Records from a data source
= Beginning of Section =

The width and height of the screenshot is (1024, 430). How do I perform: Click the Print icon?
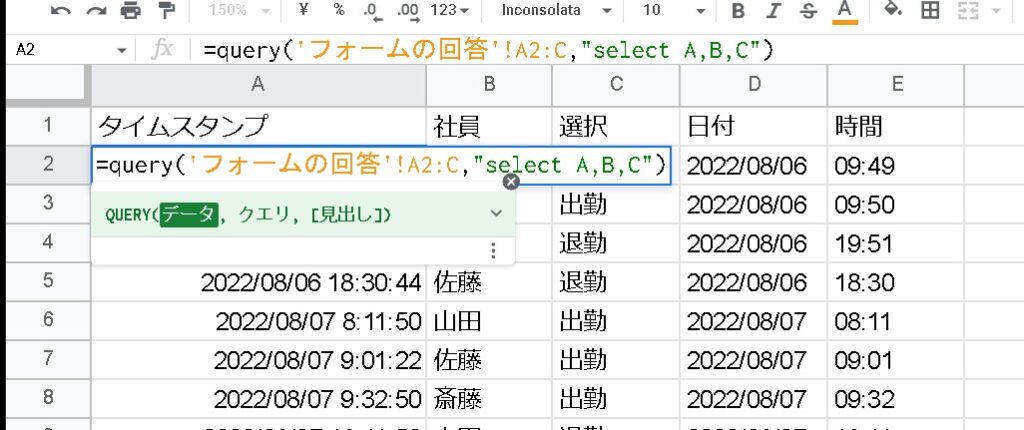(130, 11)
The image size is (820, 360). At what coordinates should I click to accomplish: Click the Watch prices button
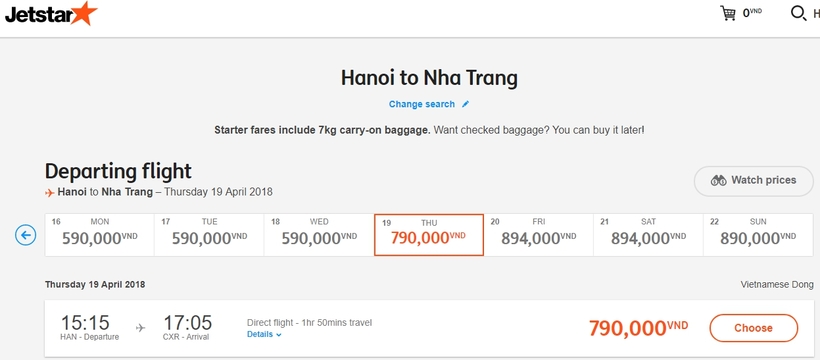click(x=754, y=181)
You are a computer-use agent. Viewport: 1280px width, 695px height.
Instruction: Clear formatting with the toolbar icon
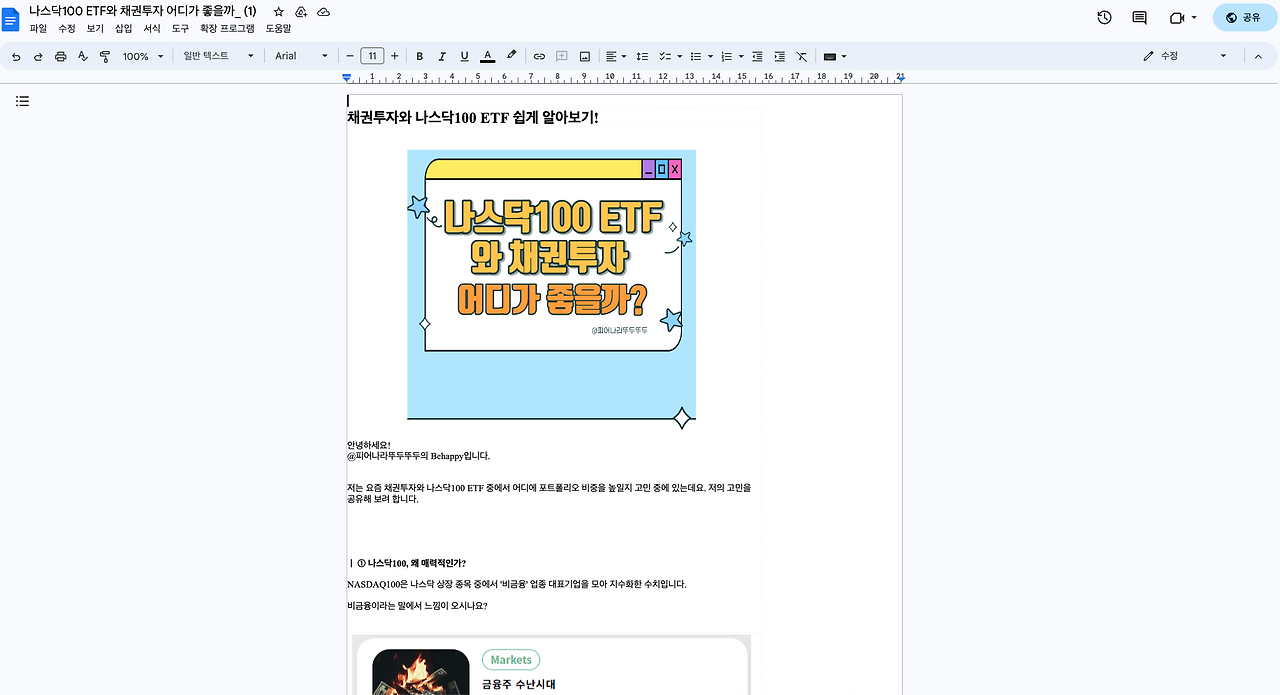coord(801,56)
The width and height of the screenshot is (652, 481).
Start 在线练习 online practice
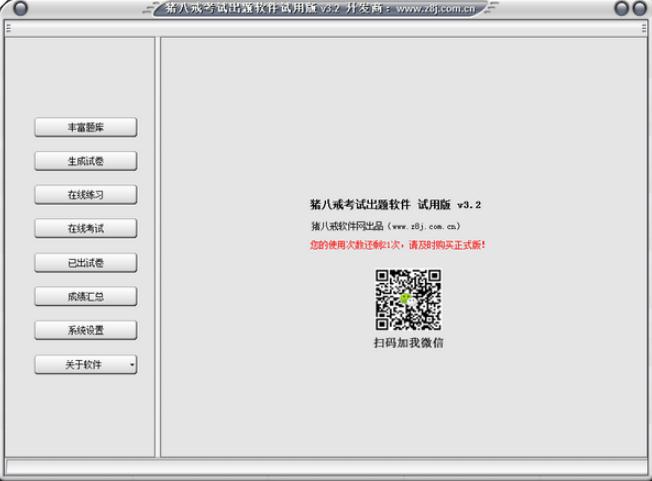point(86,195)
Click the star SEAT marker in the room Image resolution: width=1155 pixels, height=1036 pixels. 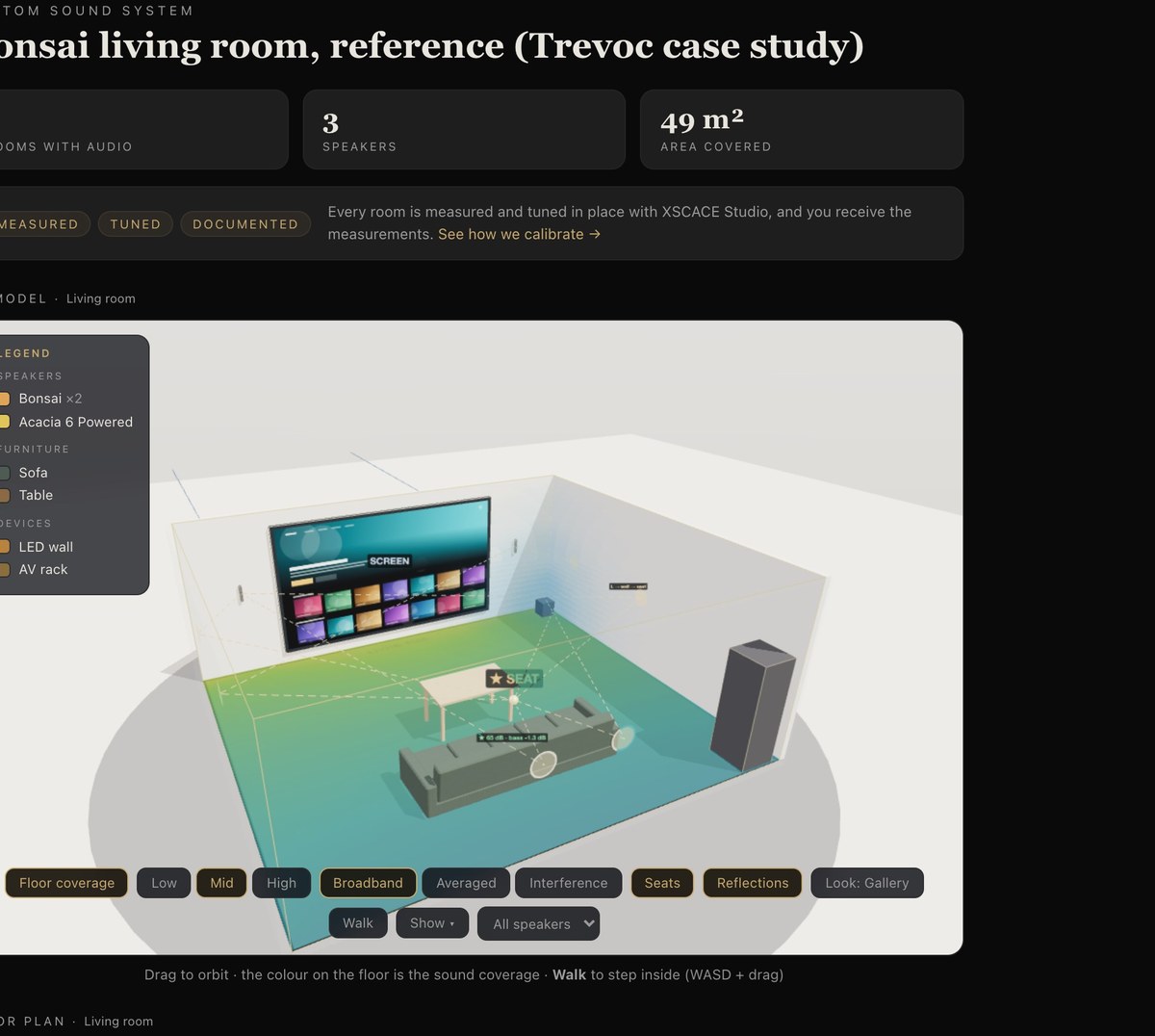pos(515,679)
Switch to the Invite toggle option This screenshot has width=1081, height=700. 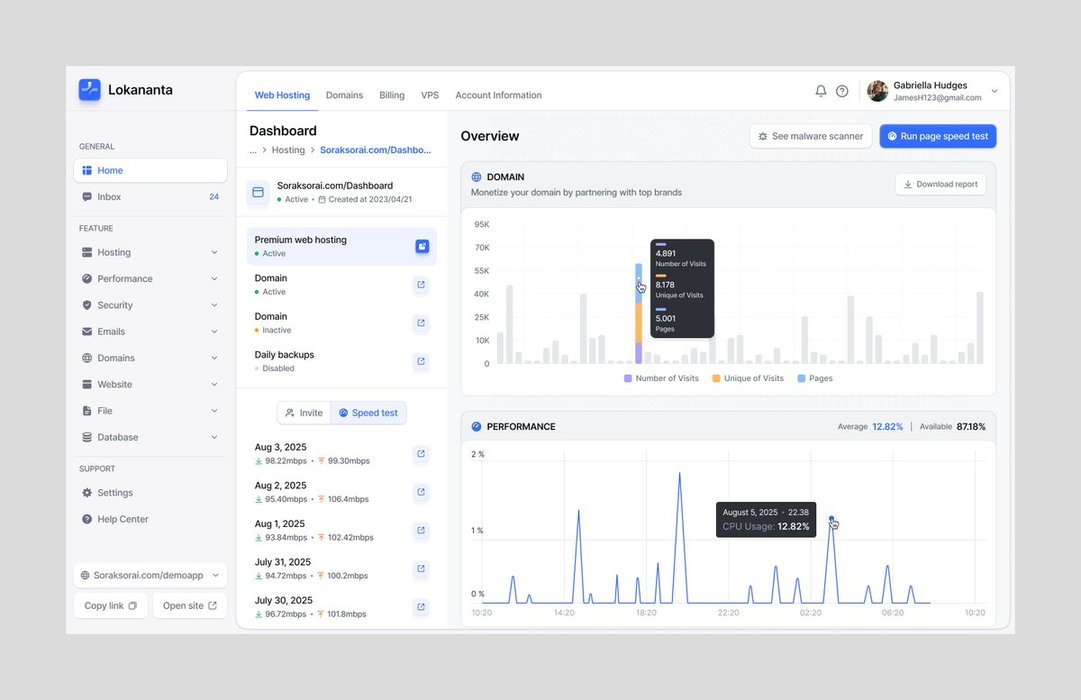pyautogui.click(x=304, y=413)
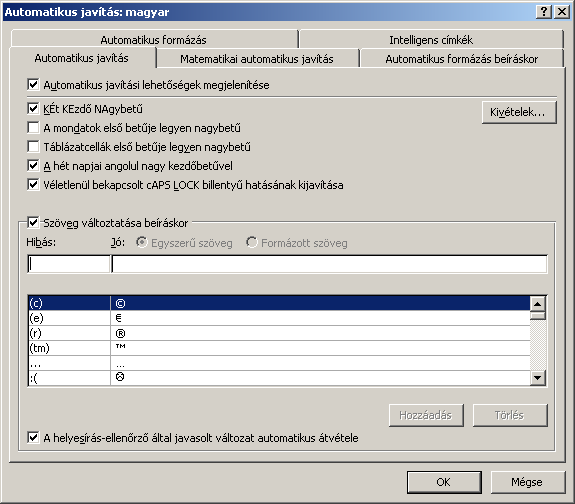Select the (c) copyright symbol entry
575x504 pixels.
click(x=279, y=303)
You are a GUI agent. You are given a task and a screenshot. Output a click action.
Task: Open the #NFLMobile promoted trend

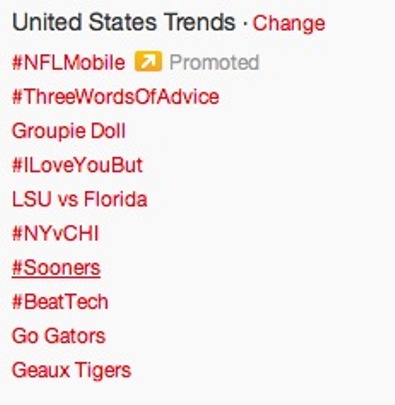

= End of Section =

--- ACTIVITY ---
Find the word "agent" in the entries. Copy each line that holds it.

--- ANSWER TO THIS PROBLEM ---
You are a computer-use agent. Viewport: 1280px width, 695px height.
You are a GUI agent. You are given a task and a screenshot. Output a click action.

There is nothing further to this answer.